Temperate: September – January
Cool: October – January

In temperate and cool areas it is best to sow seeds in small pots (try making them out of newspaper) indoors or in a greenhouse since they do not like cold weather. They usually germinate in 1 – 2 weeks and can be planted when there are several true leaves. In warm areas, direct sow seeds.


Find a sunny spot with at least 6 hours of sun per day. It is best that they are sheltered from wind since their large leaves can catch the wind and cause damage to their soft stems. In exposed locations a trellis or some other form of support will be needed.
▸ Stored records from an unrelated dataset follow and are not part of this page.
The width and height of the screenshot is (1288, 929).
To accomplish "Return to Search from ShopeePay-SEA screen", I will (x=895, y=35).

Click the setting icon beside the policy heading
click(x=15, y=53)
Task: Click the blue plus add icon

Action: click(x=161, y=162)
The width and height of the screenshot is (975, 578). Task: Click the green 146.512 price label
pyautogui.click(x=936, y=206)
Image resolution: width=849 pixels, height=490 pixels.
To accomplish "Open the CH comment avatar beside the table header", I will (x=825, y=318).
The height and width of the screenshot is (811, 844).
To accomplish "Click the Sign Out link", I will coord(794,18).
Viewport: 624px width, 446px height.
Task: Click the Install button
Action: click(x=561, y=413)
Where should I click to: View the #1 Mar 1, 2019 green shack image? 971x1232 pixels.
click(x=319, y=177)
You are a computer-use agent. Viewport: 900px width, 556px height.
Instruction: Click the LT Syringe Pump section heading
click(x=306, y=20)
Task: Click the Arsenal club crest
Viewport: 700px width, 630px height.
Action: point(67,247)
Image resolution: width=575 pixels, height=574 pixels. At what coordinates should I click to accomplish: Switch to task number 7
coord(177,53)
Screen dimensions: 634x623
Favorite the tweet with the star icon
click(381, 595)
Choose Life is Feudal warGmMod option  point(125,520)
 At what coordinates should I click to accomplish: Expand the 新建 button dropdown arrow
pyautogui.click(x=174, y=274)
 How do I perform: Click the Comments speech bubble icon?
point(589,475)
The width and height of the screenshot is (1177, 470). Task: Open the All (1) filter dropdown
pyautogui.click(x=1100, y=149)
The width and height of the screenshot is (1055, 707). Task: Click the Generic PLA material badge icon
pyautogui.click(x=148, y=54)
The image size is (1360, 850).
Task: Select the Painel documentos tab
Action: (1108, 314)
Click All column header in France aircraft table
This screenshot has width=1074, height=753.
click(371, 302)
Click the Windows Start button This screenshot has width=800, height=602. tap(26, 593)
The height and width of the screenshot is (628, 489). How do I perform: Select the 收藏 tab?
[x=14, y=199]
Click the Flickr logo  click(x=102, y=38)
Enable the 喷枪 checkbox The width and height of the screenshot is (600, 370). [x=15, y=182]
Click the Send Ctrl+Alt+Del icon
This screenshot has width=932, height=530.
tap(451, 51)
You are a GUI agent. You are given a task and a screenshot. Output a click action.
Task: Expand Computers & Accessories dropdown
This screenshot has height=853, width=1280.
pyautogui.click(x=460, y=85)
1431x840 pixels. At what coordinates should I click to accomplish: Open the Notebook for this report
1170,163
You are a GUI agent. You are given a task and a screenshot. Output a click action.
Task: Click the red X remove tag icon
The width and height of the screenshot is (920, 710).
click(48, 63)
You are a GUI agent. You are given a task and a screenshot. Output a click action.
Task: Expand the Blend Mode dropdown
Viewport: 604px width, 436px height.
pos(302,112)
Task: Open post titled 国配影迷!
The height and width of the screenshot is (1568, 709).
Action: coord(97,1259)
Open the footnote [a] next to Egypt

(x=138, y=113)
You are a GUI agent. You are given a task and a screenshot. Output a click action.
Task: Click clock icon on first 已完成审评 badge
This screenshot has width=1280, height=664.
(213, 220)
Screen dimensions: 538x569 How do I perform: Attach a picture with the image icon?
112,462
Because zucchini plants are large and sprawling, leave about 50 – 60 cm between them. You might sow seeds or plant seedlings closer and then thin them out to the desired spacing.

Talking Dirty

Like most fruit and vegetables, zucchini like good well-draining soil – raised beds will provide appropriate drainage or plant on a slight mound of soil.

Feed Me

Add plenty of compost or aged manure a week or so before planting and then again when flowering starts.

What about the water?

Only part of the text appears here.